Kyiv Epiphany Brotherhood (Київське Богоявленське братство; Kyivske Bohoiavlenske bratstvo). A church brotherhood established ca 1615 at the Kyiv Epiphany Brotherhood Monastery in the Podil district of Kyiv by wealthy burghers, nobles, clergymen, and Cossacks to defend the Orthodox faith from the onslaught of Polish rule and Catholicism.

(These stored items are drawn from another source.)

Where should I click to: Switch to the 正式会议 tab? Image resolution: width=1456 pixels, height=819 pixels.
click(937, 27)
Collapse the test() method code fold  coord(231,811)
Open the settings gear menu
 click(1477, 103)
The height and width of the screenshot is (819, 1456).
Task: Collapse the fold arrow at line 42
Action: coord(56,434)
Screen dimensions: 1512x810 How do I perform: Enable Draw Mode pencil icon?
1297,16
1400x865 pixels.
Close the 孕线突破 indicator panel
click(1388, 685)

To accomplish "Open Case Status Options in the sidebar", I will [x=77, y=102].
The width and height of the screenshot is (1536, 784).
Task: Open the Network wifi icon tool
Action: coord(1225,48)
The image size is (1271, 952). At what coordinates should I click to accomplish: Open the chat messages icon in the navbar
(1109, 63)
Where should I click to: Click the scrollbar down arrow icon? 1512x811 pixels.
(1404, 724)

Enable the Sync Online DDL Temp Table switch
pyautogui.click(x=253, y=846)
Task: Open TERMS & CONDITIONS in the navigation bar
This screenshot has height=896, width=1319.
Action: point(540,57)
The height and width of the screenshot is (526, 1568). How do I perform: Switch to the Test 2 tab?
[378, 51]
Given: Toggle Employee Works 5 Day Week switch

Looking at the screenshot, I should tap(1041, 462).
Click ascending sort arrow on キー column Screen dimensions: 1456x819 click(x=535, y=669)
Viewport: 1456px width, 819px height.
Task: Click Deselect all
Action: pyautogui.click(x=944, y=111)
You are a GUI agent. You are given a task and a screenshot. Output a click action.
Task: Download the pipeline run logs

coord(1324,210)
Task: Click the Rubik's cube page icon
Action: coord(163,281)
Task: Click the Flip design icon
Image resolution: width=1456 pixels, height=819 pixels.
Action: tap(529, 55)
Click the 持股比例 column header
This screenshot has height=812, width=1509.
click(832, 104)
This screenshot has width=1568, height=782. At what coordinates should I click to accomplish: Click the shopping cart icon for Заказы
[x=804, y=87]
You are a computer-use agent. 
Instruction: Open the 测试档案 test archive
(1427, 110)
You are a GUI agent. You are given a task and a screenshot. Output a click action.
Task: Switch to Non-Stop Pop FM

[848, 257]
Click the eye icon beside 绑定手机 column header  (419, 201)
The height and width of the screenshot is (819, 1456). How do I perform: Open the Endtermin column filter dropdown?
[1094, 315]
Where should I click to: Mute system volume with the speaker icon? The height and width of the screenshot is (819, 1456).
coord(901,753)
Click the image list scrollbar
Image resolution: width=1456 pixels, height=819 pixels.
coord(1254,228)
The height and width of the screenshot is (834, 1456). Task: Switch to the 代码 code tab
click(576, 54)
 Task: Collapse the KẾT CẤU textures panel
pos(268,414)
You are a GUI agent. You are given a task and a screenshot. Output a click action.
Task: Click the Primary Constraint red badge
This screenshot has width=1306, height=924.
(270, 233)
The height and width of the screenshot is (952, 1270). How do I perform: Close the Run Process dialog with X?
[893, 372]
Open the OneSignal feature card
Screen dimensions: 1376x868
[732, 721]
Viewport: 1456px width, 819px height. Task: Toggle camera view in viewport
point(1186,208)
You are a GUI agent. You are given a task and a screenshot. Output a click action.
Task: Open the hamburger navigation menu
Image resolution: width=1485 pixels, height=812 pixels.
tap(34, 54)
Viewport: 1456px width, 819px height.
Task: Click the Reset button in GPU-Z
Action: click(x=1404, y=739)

Hetman Petro Konashevych-Sahaidachny gave it a great deal of support and joined it ‘with the entire Zaporozhian Host’ in 1620. That same year the Orthodox Kyiv metropoly was restored and the brotherhood acquired stauropegion status and the right to establish a ‘brotherhood for young men’ from the visiting patriarch of Jerusalem, Theophanes III. The Polish king Sigismund III Vasa granted the brotherhood a royal charter in 1629. The brotherhood became a cultural and educational center in Kyiv. Many of Ukraine's leading figures were affiliated with it. To promote education, it founded the Kyiv Epiphany Brotherhood School in 1615. Granted a charter by Theophanes in 1620 to teach ‘Helleno-Slavonic and Latin-Polish letters,’ in 1631 the school was merged with the Kyivan Cave Monastery School to form the Kyivan Mohyla College, which later became the Kyivan Mohyla Academy. Clerical involvement in the brotherhood forced its lay members—the burghers—into a secondary role. The brotherhood's ‘elder brother,’ Metropolitan Petro Mohyla, subordinated the brotherhood to the clergy in 1633, and the Kyiv Epiphany Brotherhood Monastery gradually took over its functions.